— WHAT IS BEING ASKED —
Would you quote every entry exactly, dropping only the pictures?

— TASK INPUTS —
>>>>
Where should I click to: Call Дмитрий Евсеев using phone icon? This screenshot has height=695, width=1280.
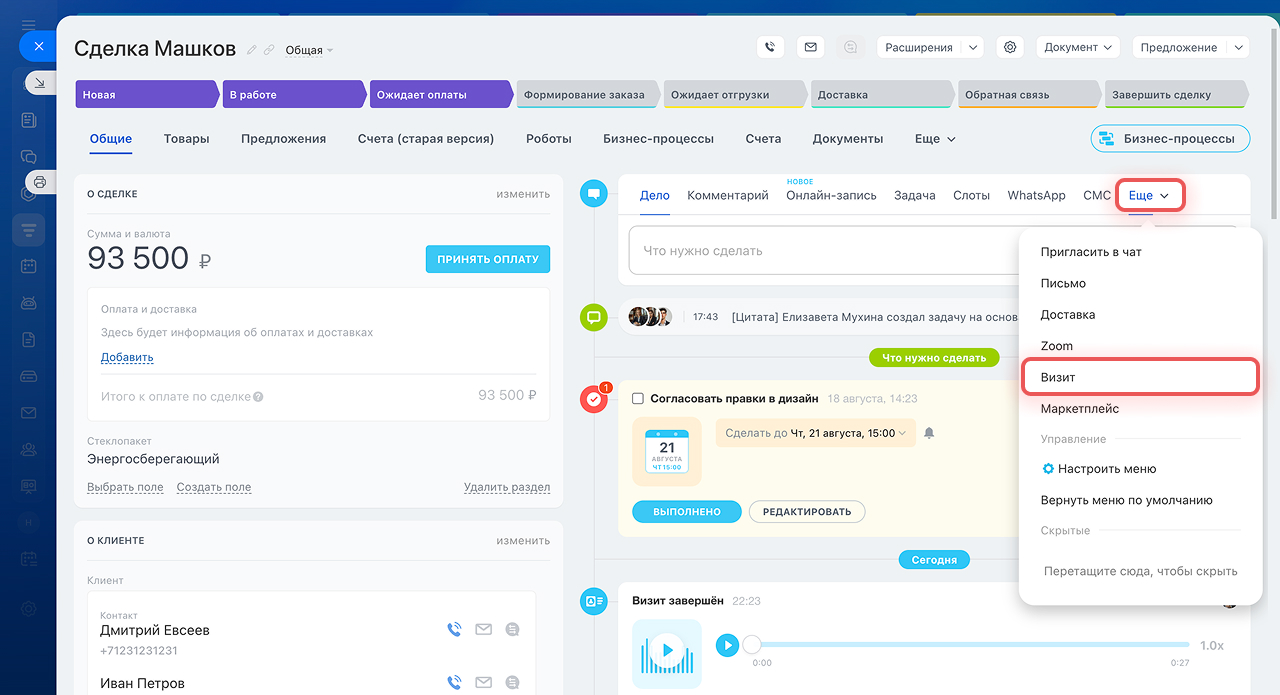pyautogui.click(x=454, y=629)
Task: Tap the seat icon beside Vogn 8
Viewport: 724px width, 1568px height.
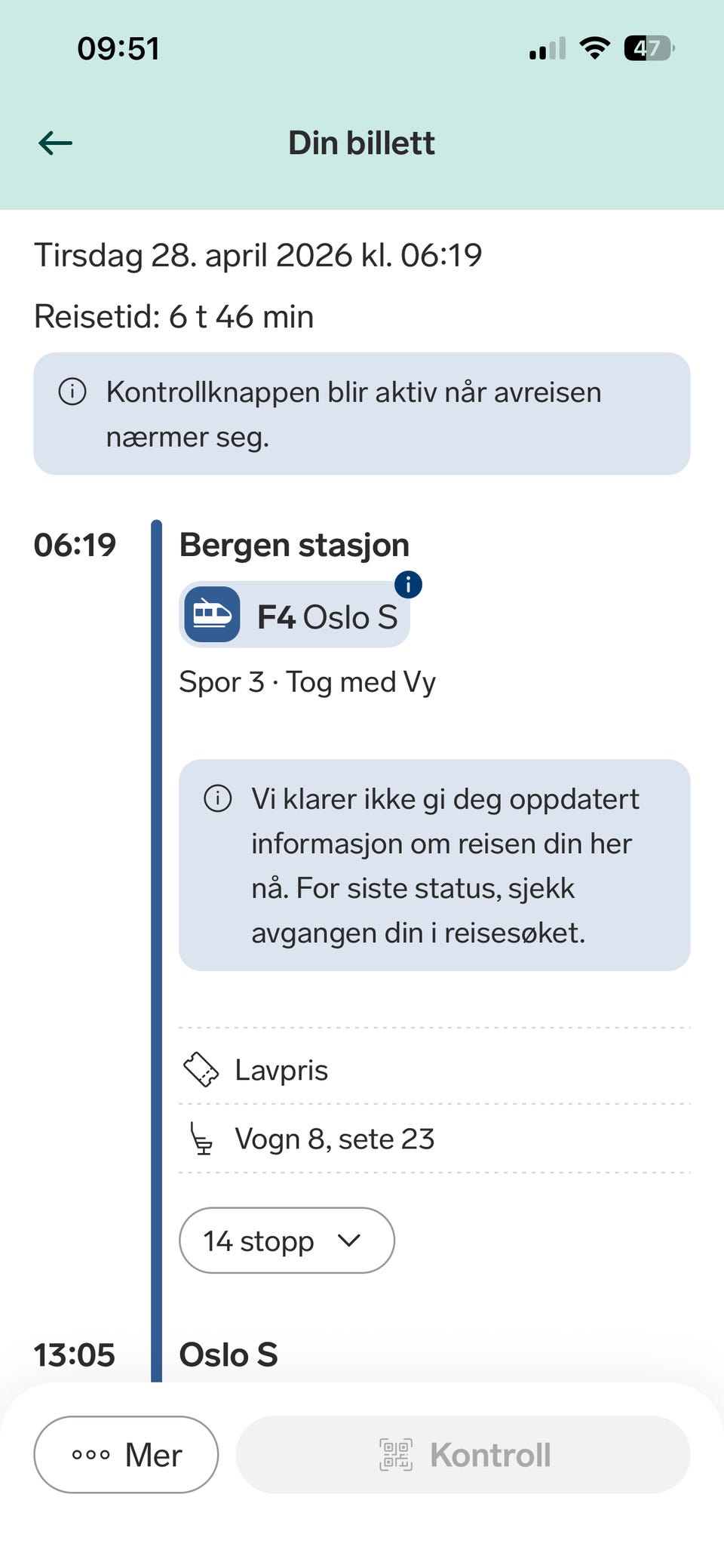Action: point(201,1139)
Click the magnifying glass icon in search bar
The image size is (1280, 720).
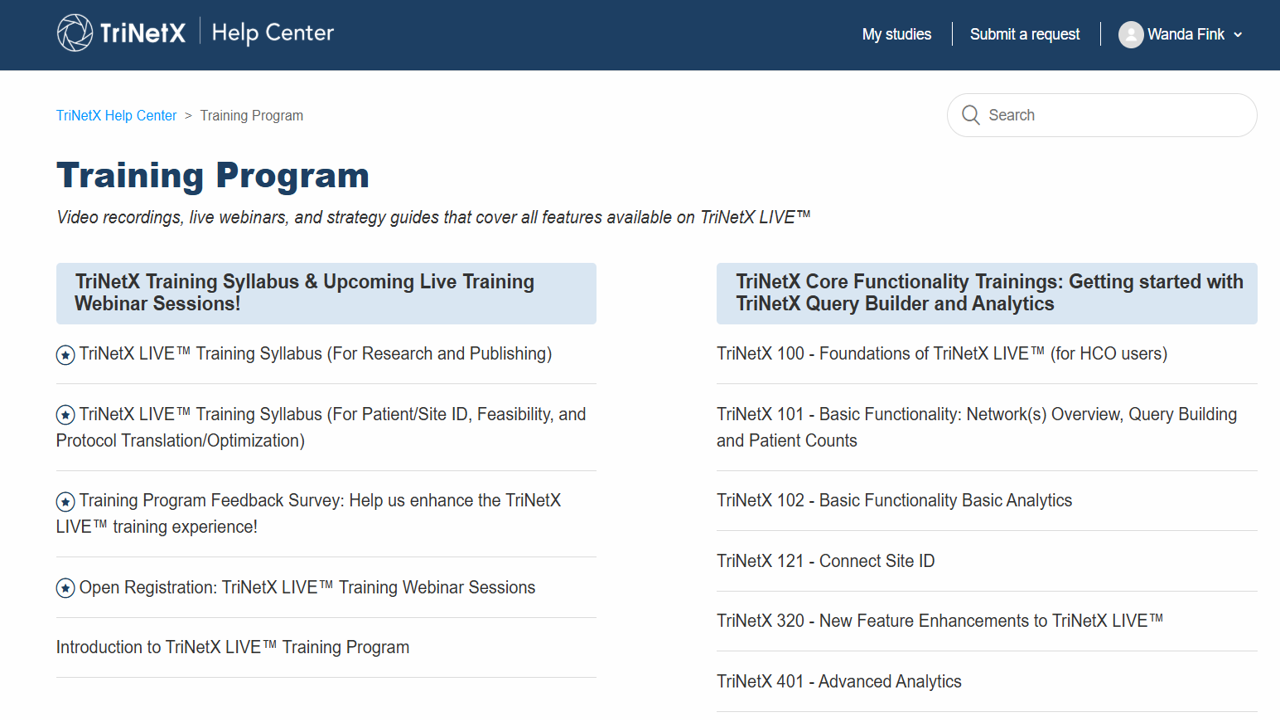pos(970,115)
<<<<
— WORKED SOLUTION —
Where should I click to: Call Дмитрий Евсеев using phone icon? This screenshot has height=695, width=1280.
pyautogui.click(x=454, y=629)
Task: Tap the seat icon beside Vogn 8
Viewport: 724px width, 1568px height.
Action: point(201,1139)
Click the magnifying glass icon in search bar
The image size is (1280, 720).
pos(970,115)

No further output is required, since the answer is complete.